This Dam is Your Dam, This Dam is My Dam, is Greg Hewlett’s 6-part series analyzing aspects of the Muskrat Falls project to date. 

In December 2006, the Standing Senate Committee on Aboriginal Peoples released a special report on the Federal Specific Claims Process, decisively titled “Negotiation or Confrontation: It is Canada’s Choice.”

In the foreword comes a key line, “Currently, everything is done on Canada’s terms and the government is both defendant and judge.” Accurate as that statement is both for Specific Claims and the state of Canada’s relations with Indigenous peoples in general, “currently” suggests a generous temporality, an air of potential flexibility that more than a decade later and to the contrary of reconciliation rhetoric, has not been borne out.

That our federal and provincial governments are “both defendant and judge” is the inextricable context that mainstream media and governments fail to appreciate, convey, or both, in so many briefings and reports of arrested protestors, civil and criminal charges, and other supposedly objective framings of “law breakers.”

These are narratives neglectful of history, up to and including the present, which shows repeatedly that justice and the law are not invariably aligned. More to the point for our purposes: when it comes to colonial settler governments’ relationship to Indigenous peoples, justice and the law are almost never aligned.

Nalcor’s injunction at the Muskrat Falls worksite, the breaking of which in the Fall of 2016 led to multiple arrests and the jailing of three Indigenous elders, is a case in point. Prominent St. John’s defence lawyer Mark Gruchy, currently representing 29 Labrador Land Protectors (LLP), describes the injunction as follows:

“The trouble is, the evolution of the injunction as a remedy taken up by corporations, particularly in a context featuring indigenous issues, does not fit very well into any viable or vital integrated moral philosophy underlying the law. It simply doesn’t. It is perhaps the most glaring example of this in our entire socio-legal order.”

**INFORMATION PROVIDED:**
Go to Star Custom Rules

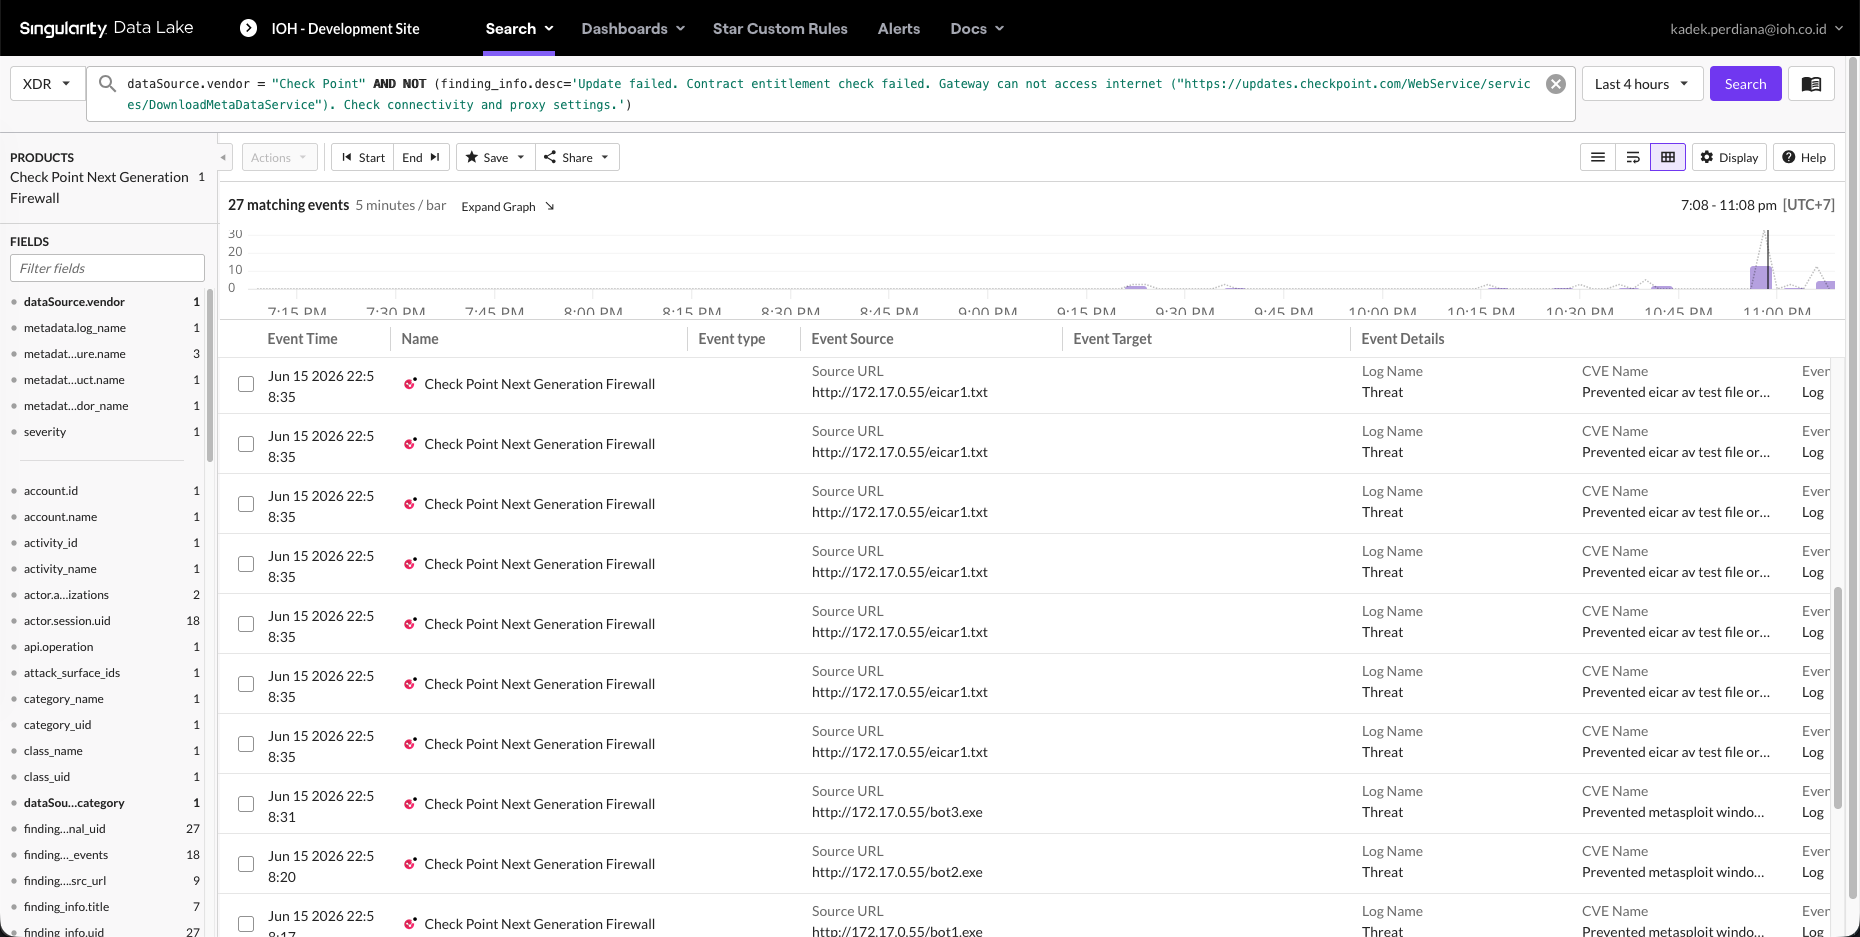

**SET TASKS:**
A - Answer these from the Muskrat Falls piece:
(i) In what month and year did the Standing Senate Committee on Aboriginal Peoples release its special report?
(ii) How many Labrador Land Protectors is Mark Gruchy currently representing?
(iii) How many Indigenous elders were jailed after the injunction was broken?
B - Pick up the Muskrat Falls piece after its final paragraph and keep writing.
The data stands apart from the Muskrat Falls piece.

**ANSWERS:**
A -
(i) December 2006
(ii) 29
(iii) Three

B -
True, if methylmercury bioaccumulates to unsafe levels in the food chain, government has pledged to provide compensation. But this presumes a lost way of life and sustenance can be redeemed with money

That Nalcor and the government employed the injunction as a tool to suppress dissent is evident, as is the underlying implication of immoral behaviour by the accompanying narrative of “protestors breaking the law.”

It seems doubtful though that those in power allowed themselves to consider how responding to valid, non-violent, organized, primarily Indigenous activism with arrests, charges, and detainment so clearly constitutes the continuation of a coercive colonial process, once more shown to be decidedly not behind us.

Still, deliberately or not, the government soon acknowledged the gap between justice and their own application of the law in the forming of the Independent Expert Advisory Committee (IEAC).

The IEAC, “guided by the best available peer-reviewed science and Indigenous knowledge,” was commissioned by government “to recommend measures to protect the health of the Indigenous and local population from the effects of methylmercury.” This committee, which so emphatically should have been a precondition of the project from the outset, was struck during negotiations with members of the LLP—negotiations that took place only in direct response to protests.

In other words, government agreed to properly address their own potential poisoning of an ancient food and water source only after driving those who rely on it to protect it by any means necessary. And then arresting them for doing so. Nothing short of law-breaking and hunger strikes compelled government to even put themselves in a position to do the right thing.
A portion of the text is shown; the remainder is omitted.